» PROBLEM:
With the line containing "This screenshot has height=261, width=389." as the starting point, output every line of the data below through its final line, character for character.

Stored data entries:
------------

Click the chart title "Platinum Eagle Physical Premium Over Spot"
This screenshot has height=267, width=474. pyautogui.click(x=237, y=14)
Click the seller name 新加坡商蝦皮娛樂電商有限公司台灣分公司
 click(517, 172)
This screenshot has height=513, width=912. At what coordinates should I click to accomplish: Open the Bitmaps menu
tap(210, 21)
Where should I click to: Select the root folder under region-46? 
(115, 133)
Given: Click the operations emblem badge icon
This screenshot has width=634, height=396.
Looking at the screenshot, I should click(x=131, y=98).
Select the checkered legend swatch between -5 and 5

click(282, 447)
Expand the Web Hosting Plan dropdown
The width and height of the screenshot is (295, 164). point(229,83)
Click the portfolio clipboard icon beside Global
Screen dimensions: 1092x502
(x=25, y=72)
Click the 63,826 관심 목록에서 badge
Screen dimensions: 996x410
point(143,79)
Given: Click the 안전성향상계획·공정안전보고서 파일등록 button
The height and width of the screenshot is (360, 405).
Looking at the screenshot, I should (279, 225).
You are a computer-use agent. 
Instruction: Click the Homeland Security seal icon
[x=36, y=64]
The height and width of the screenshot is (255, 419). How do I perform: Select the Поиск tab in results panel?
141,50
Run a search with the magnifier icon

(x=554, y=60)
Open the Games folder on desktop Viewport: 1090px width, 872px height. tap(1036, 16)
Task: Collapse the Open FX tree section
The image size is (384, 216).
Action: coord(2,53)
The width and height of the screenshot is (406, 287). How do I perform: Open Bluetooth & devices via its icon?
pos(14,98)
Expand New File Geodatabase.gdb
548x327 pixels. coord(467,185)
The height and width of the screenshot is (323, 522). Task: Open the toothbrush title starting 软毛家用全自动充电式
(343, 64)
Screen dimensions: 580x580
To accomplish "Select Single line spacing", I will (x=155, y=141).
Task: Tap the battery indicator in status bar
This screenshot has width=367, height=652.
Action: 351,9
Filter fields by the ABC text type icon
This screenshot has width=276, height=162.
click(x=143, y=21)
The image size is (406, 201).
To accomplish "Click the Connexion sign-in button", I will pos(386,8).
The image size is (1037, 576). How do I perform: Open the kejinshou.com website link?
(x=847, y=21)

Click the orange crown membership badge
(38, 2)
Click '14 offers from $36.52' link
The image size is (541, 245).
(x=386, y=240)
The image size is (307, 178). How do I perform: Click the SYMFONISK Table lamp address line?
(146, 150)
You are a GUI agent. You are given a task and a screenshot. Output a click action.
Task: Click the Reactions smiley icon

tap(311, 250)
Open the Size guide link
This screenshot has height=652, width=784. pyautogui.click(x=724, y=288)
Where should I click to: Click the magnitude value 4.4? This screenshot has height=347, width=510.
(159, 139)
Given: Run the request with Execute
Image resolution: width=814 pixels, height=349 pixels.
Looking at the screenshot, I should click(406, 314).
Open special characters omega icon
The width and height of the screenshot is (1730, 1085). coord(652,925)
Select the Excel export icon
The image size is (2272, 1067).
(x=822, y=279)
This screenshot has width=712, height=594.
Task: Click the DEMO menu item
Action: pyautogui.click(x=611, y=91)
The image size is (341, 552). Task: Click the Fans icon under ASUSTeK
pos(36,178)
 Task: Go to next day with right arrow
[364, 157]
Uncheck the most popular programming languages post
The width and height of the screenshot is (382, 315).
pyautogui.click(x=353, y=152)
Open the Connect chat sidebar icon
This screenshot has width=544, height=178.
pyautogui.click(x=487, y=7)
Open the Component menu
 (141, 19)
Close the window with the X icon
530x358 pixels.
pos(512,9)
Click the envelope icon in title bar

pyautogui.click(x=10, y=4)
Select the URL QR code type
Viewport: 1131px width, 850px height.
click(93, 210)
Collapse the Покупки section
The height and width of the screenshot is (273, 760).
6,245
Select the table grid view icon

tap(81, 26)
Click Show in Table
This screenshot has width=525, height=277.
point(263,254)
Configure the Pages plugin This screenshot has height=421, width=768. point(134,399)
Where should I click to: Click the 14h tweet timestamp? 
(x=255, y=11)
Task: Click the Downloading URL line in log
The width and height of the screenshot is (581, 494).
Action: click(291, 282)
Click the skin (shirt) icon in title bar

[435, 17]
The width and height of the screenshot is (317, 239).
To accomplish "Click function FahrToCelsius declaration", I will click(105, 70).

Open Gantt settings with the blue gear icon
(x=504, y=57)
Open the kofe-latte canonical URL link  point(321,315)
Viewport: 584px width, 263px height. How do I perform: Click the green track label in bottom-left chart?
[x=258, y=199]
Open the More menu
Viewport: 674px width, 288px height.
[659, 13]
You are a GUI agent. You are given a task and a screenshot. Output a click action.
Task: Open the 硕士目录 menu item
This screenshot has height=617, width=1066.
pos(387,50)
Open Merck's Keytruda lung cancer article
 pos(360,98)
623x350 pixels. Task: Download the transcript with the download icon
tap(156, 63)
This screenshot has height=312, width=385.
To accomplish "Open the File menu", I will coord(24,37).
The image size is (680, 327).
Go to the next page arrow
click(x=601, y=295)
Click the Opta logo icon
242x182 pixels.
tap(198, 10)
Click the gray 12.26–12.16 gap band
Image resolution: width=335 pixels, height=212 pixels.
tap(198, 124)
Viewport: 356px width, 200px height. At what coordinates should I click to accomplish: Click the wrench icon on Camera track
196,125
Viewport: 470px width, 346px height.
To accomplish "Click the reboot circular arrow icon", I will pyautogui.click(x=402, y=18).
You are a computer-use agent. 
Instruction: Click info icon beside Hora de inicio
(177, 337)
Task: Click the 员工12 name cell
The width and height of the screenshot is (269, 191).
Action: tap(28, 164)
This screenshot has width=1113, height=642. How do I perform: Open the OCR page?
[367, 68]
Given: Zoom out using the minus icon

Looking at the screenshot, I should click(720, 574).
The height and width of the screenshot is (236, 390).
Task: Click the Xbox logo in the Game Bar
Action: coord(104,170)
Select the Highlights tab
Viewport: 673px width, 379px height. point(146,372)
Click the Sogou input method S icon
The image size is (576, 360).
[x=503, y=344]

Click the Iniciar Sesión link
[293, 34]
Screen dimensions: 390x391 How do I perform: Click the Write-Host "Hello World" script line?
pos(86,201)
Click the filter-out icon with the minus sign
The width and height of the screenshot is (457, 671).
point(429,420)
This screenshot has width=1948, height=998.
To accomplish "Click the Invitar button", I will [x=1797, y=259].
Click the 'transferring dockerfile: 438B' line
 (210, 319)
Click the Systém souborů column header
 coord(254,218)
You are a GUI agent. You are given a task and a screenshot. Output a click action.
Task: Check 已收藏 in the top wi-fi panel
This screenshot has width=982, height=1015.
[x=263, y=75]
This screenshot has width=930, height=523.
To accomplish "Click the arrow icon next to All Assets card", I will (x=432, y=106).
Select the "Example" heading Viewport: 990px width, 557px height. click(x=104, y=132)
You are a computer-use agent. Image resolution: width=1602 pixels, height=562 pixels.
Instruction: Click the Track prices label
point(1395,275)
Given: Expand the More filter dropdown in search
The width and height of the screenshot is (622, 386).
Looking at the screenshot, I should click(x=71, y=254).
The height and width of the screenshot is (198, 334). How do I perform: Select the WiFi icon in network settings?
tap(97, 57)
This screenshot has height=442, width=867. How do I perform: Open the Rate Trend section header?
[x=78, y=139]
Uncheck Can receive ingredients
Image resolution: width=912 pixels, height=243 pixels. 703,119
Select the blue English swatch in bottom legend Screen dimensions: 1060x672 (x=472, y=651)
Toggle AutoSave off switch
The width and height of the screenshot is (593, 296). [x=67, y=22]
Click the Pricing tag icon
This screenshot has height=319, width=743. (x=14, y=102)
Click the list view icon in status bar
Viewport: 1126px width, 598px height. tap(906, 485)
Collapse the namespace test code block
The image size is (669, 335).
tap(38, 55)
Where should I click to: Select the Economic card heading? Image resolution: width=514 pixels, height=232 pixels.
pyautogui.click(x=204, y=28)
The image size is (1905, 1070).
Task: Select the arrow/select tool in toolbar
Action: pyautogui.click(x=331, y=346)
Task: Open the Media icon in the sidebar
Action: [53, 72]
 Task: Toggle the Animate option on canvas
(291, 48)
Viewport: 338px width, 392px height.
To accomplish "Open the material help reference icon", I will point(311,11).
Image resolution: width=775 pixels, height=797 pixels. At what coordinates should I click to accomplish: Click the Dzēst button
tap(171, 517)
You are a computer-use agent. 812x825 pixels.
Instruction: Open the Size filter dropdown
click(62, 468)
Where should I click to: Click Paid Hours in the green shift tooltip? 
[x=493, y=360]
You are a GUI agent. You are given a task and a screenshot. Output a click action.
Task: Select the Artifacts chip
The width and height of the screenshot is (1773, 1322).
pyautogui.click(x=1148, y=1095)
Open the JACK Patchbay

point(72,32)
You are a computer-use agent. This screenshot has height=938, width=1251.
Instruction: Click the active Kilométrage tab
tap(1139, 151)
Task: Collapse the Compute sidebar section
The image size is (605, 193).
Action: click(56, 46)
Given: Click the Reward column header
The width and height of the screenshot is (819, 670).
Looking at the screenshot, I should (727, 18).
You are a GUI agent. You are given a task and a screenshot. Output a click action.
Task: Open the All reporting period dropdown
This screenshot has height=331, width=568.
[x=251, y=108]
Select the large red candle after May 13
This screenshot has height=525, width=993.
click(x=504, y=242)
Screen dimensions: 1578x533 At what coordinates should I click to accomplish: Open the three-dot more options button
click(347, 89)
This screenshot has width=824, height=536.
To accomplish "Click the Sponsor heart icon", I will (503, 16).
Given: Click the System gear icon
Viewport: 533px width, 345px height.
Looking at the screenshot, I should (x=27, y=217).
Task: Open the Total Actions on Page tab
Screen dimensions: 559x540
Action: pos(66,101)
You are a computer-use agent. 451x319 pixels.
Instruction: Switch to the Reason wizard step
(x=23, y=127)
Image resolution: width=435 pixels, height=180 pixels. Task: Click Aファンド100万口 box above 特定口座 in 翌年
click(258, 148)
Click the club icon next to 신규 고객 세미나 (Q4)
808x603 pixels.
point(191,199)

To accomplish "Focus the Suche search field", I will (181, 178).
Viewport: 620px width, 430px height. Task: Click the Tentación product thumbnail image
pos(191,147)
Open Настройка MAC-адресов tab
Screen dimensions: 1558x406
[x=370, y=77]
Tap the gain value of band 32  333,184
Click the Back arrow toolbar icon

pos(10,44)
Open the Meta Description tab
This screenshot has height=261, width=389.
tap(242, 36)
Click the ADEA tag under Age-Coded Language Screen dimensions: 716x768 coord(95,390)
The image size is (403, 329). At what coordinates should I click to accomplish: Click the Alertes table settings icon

------------

» TASK OUTPUT:
This screenshot has height=261, width=389.
tap(242, 36)
Click the ADEA tag under Age-Coded Language Screen dimensions: 716x768 coord(95,390)
The image size is (403, 329). At what coordinates should I click to accomplish: Click the Alertes table settings icon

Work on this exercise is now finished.